Load balance monitoring
METIS partitions the mesh so that each rank owns roughly the same number of triangles. However, in inundation simulations the computational cost per triangle depends on whether it is wet or dry:
Wet triangle: full flux computation, extrapolation, friction update.
Dry triangle: flux computation is skipped (
optimise_dry_cells); far cheaper.
As the inundation front advances, some ranks end up owning mostly wet
triangles while others own mostly dry coastal-plain triangles. The dry
ranks finish their compute phase early and then sit idle in the
MPI_Allreduce timestep-synchronisation barrier waiting for the wet
ranks. This idle time appears in domain.communication_reduce_time and
is a direct measure of load imbalance caused by the wet/dry distribution.
load_balance_statistics and print_load_balance_statistics gather
these per-rank numbers via MPI_Allgather and report them on rank 0.
for t in domain.evolve(yieldstep=60.0, finaltime=3600.0):
if anuga.myid == 0:
domain.print_timestepping_statistics()
domain.print_load_balance_statistics() # all ranks participate
Example output for a 2-rank inundation run where rank 0 owns the wet half and rank 1 owns the dry coastal floodplain:
Load balance statistics=========================================
Rank n_full n_ghost wet% ghost% compute(s) comm(s) Allreduce_wait(s)
------------------------------------------------------------------------
0 19999 145 75.0 0.7 1.42 0.016 0.008
1 20001 142 0.0 0.7 0.63 0.016 0.792
================================================================
Imbalance ratio (max/mean compute): 1.38
Pearson r(wet_fraction, compute_time): +1.000
Interpretation: wetter ranks do more work (|r| = 1.000)
Key fields:
Field |
Meaning |
|---|---|
|
Percentage of owned (full) triangles with depth >
|
|
Halo triangles as a fraction of all triangles. A value above ~15% suggests the subdomain boundary is too large relative to the interior — consider a different partition or fewer ranks. |
|
Wall time minus all communication time. The limiting rank sets the pace of the whole simulation. |
|
Time spent idle in the timestep-sync barrier. Large values on a rank indicate it arrives early because it has little wet work to do. This is wasted wall time. |
|
|
|
Correlation between wet fraction and compute time across ranks. Values near +1 confirm that wet/dry distribution is the dominant source of imbalance (as opposed to, for example, ghost-cell overhead or structure operator costs). |
The method can also be called programmatically:
stats = domain.load_balance_statistics()
# stats is a dict of numpy arrays (length numproc) on rank 0; None on others
if anuga.myid == 0:
print(f"Imbalance ratio: {stats['imbalance_ratio']:.2f}")

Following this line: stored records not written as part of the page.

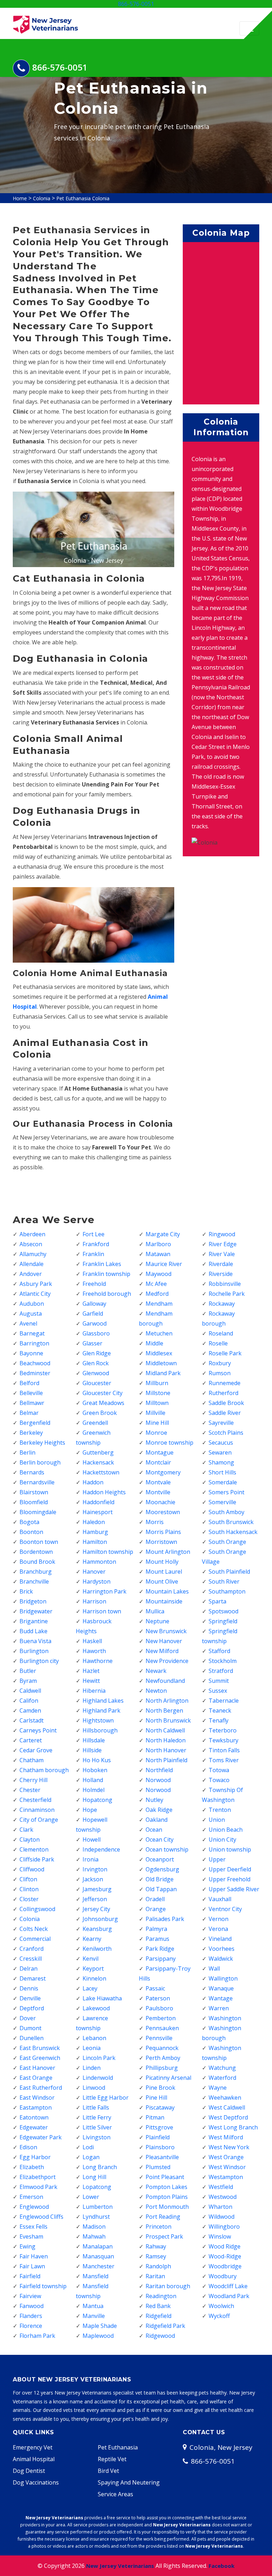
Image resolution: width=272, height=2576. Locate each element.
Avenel (28, 1323)
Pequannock (162, 2048)
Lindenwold (98, 2078)
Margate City (163, 1234)
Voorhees (221, 1949)
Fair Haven (33, 2256)
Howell (92, 1839)
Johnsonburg (100, 1919)
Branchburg (35, 1571)
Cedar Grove (35, 1750)
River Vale (222, 1254)
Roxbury (220, 1363)
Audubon (31, 1303)
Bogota (29, 1522)
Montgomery (163, 1472)
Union (217, 1820)
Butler (27, 1671)
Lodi (88, 2147)
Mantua (93, 2306)
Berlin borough (40, 1462)
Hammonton (99, 1562)
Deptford (31, 2008)
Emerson (31, 2197)
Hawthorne (98, 1661)
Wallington (223, 1978)
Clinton (29, 1889)
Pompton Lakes (166, 2187)
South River (224, 1581)
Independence (101, 1849)
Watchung (222, 2068)
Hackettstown (101, 1472)
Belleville (31, 1393)
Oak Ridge (159, 1810)
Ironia (90, 1859)
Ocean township (167, 1849)
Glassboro (96, 1333)
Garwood (95, 1323)
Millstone (158, 1393)
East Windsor (37, 2097)
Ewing (27, 2246)
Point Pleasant (165, 2177)
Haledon (94, 1522)
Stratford (221, 1671)
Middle (154, 1343)
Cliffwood (31, 1869)
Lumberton (98, 2207)
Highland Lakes (103, 1700)
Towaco (219, 1780)
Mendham (159, 1303)
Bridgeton (32, 1601)
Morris (155, 1522)
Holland (93, 1780)
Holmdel (93, 1790)
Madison (94, 2226)
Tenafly (218, 1720)
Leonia (92, 2048)
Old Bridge (160, 1879)
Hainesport (98, 1512)
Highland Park (101, 1710)
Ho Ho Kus (97, 1760)
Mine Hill (157, 1423)
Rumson (220, 1373)
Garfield (93, 1313)
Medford (157, 1294)
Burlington (34, 1651)
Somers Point (226, 1492)
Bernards (31, 1472)
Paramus (157, 1939)
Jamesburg (97, 1889)
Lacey (90, 1988)
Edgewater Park (40, 2137)
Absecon (30, 1244)
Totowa (219, 1770)
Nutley (154, 1800)
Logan (91, 2157)
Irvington (95, 1869)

print(f"Wet fractions: {stats['wet_fraction']}")
What to do about imbalance
Static METIS decomposition cannot know in advance how the inundation front will evolve, so some wet/dry imbalance is expected for most real scenarios. Practical mitigations:
Use fewer ranks for mostly-dry domains. If most of the domain is dry for most of the simulation, MPI overhead may not be worthwhile.
Weight the METIS partition towards expected wet regions. If you know in advance (from a coarse serial run or bathymetry) which regions will remain wet, you can provide per-triangle weights to the partitioner so that wet triangles are counted more heavily.
Accept the imbalance and use the saved time differently. If ranks are idle, consider adding more output or operator work on those ranks rather than spinning in the barrier.
Dynamic repartitioning (future work). Repartitioning the mesh mid-run as the wet front advances is the algorithmically correct solution but requires transferring all quantity arrays between ranks and is not yet implemented in ANUGA.